In 1995, the Scotts bought Shepperton Studios (Ridley had shot Alien there), and began a programme of improvements; but at the same time they started the LA-based Scott Free Productions. Through this, they moved into television, but Tony tended to still produce through other companies.

The Fan (1996) was an unusual move into more psychological territory, following a deranged baseball fan (Robert De Niro updating Travis Bickle and Rupert Pupkin). Perhaps being an atypical Scott project played against it; it was not a success at the box-office. However, that was corrected by the conspiracy thriller Enemy of the State (1996), which has all the visceral energy of a typical Scott production.

Spy Game (2001) lured Robert Redford into one of his increasingly rare film appearances, opposite Brad Pitt – though it has more of a feeling of efficiency than passion, a quality that also marked the Mexican kidnap drama Man on Fire (2004).

Scott was an avid thrill-seeker, revelling in fast cars and motorbikes and enjoying rock-climbing – though directing a film was "the most scary, dangerous thing you can do in your life". Domino (2005), telling of how Laurence Harvey's daughter became a bounty hunter, is easily Scott's most frenetic film: the restlessly prowling camera and hyperactive editing that are typical of his work are pushed to the absolute limit. He described it as like "mainlining on adrenalin".

Scott's last three films all starred Denzel Washington: as a time-travelling FBI agent (Déjà Vu, 2006); a New York subway dispatcher (the Walter Matthau role in 2009's remake of The Taking of Pelham 1-2-3); and the engineer aboard a runaway train (Unstoppable, 2010).

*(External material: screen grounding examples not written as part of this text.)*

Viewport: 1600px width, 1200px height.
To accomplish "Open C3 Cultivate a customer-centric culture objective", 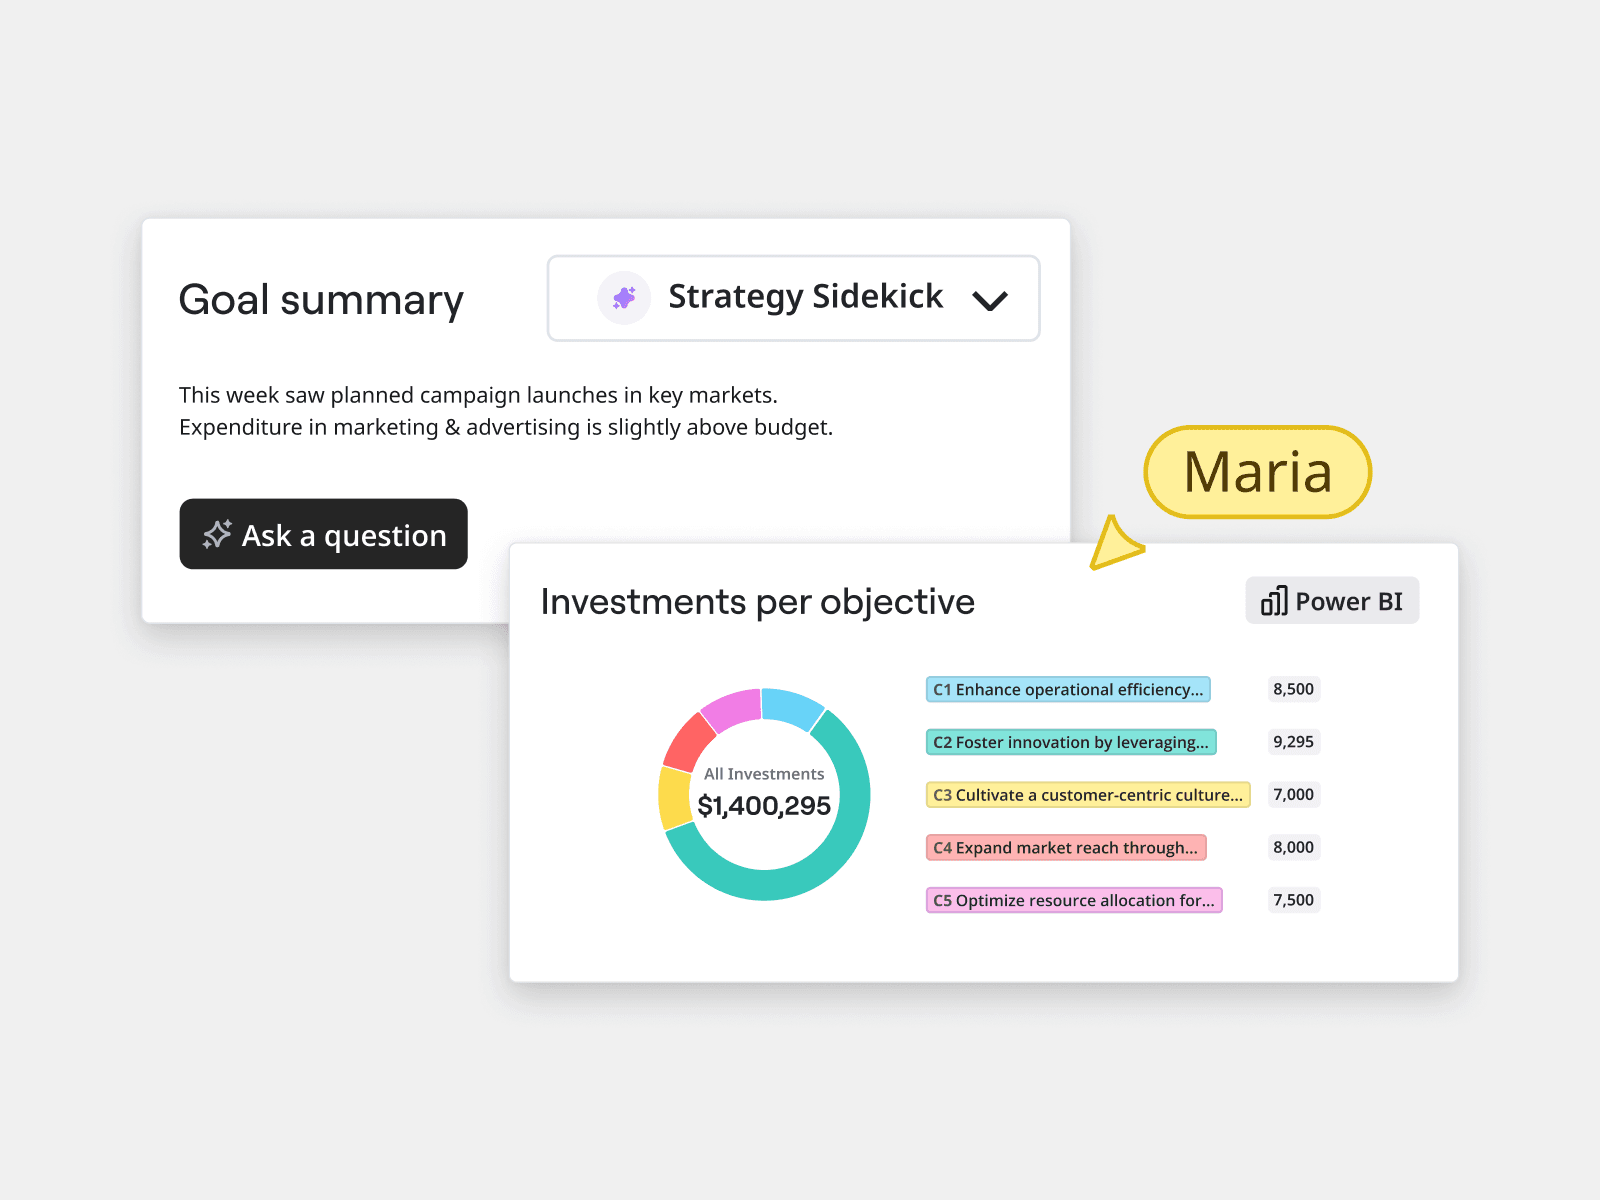I will click(x=1087, y=795).
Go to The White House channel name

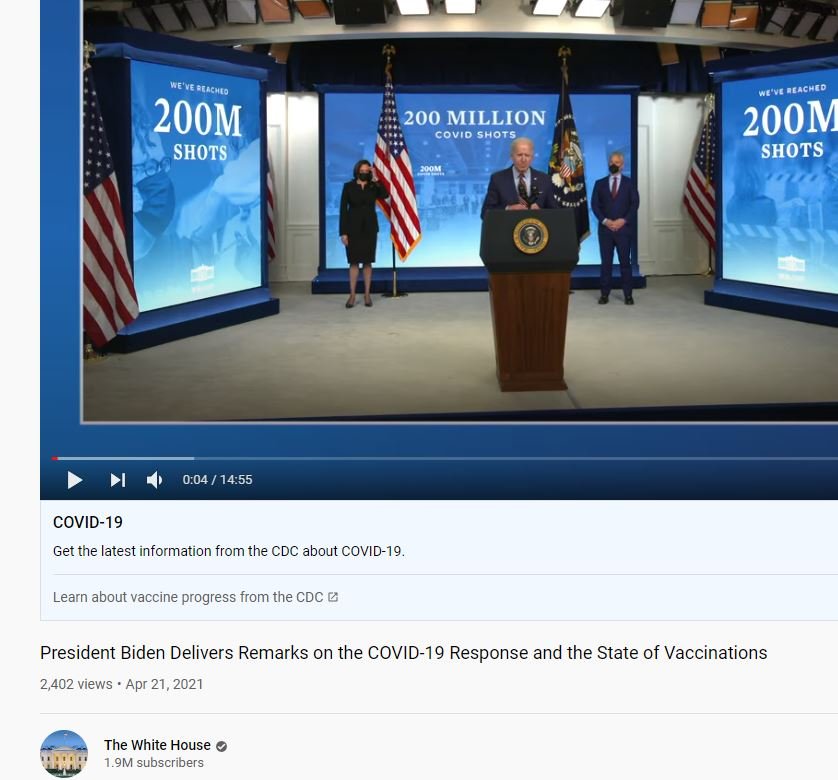pos(157,745)
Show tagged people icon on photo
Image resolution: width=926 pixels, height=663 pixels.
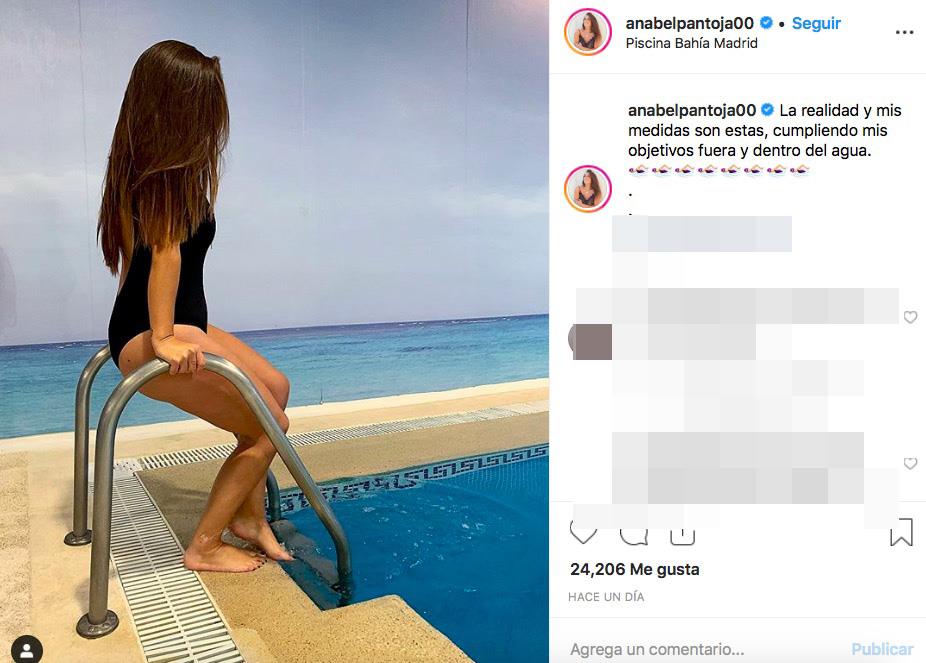pyautogui.click(x=27, y=650)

But perhaps Scott was spreading himself too thinly: they all felt, slightly, like retreads.

Meanwhile, the brothers were moving increasingly into TV, producing the FBI procedural series Numb3rs (2005-2010) and, from 2009 onwards, the legal drama The Good Wife.

Certainly, there was no feeling that he would be hanging up his trademark faded red baseball cap any time soon; as well as a slew of projects in pre- and post-production, there were rumours of a Top Gun sequel.

Anthony David Scott, film director and producer: born North Shields 21 June 1944; married three times (two sons); died San Pedro, California 19 August 2012.